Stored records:
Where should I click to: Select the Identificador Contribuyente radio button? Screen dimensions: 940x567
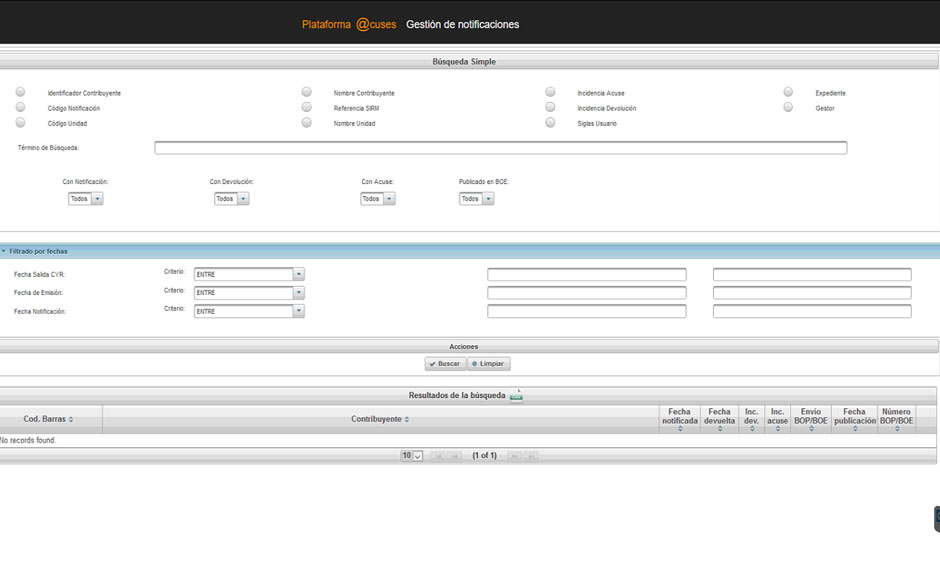(x=20, y=93)
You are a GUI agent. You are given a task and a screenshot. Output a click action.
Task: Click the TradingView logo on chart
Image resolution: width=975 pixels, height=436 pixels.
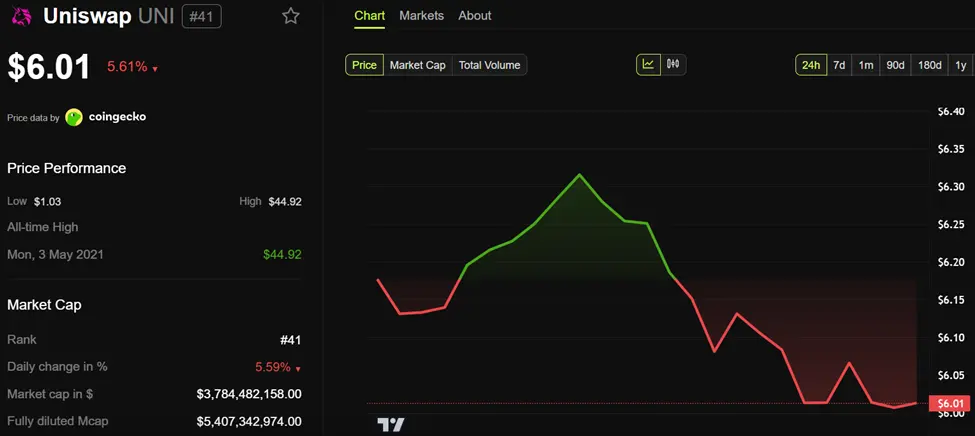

Your task —
Print all data above verbatim, except pictures.

Written solution —
Where should I click to: Select the Identificador Contribuyente radio button? Screen dimensions: 940x567
(x=20, y=93)
You are a GUI agent. You are given a task and a screenshot. Output a click action.
Task: Click the TradingView logo on chart
Image resolution: width=975 pixels, height=436 pixels.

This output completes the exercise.